Infrastructure development is vital for economic and human capacity development of a nation. And yet, many times financing is difficult to obtain, particularly in the areas that need it most.  Ironically, some of the countries that have recent discoveries of oil, gas, and valuable minerals, and seem most able to pay off potential loans, have not had access to financing, or it has come in ways that do not stimulate economic development across the economy, but instead lead to the economic illnesses associated with the Paradox of Plenty, such as Dutch Disease.

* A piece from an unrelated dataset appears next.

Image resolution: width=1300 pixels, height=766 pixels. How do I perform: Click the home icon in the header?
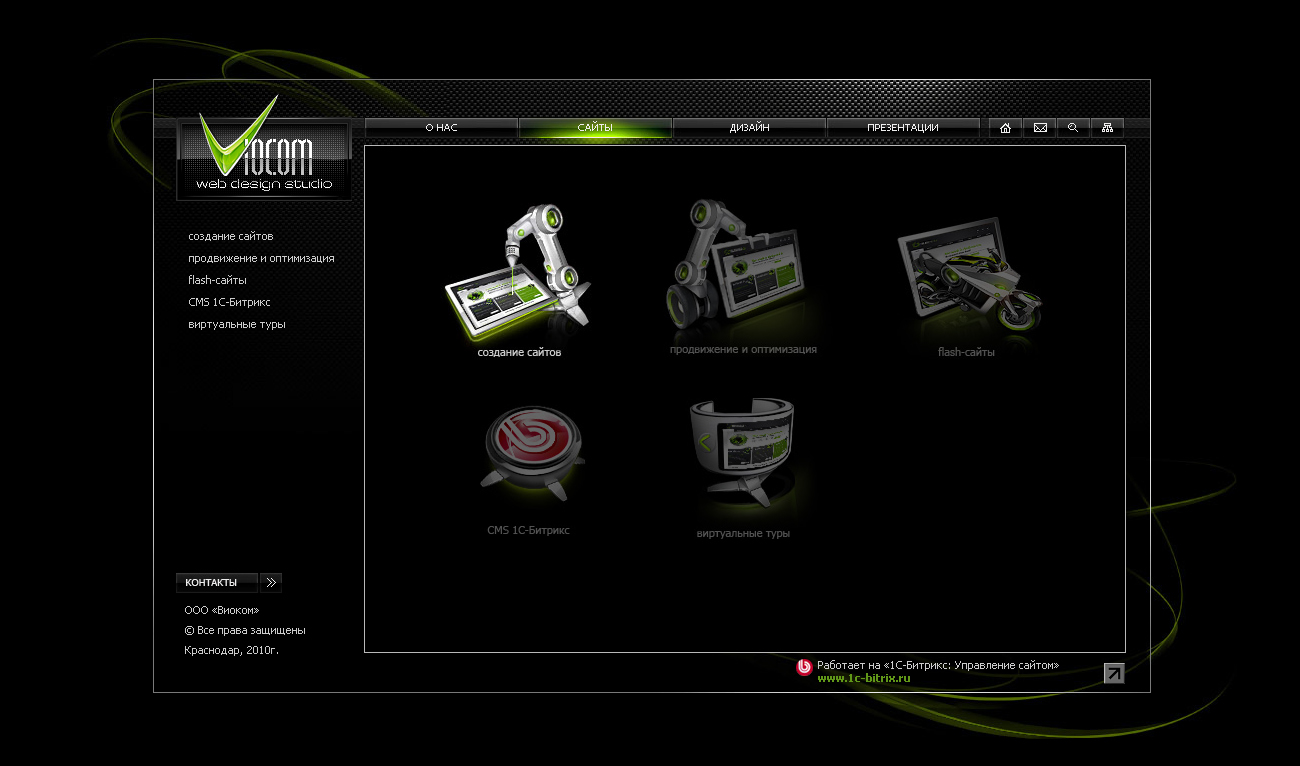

Traditional sources have been wary of lending to such nations due to their poor credit scores, lack of transparency, or human rights issues. New sources of infrastructure investment, such as China’s multi-trillion Belt and Road Initiative, have functioned as a “white knight” in providing infrastructure to achieve an expansion and deepening of trade relationships. For optimal economic impact, it is important to couple the infrastructure with companies that can establish local businesses that create a solid domestic value chain, and which fill gaps in the supply chain. The U.S. BUILD Act, passed in 2018, which establishes the new International Development Finance Corporation (IDFC) will provide loans for business-to-business projects involving local companies and U.S. companies. Such financing could assist countries in achieving sustainable development, avoid the Dutch Disease, and successfully repay their infrastructure loans.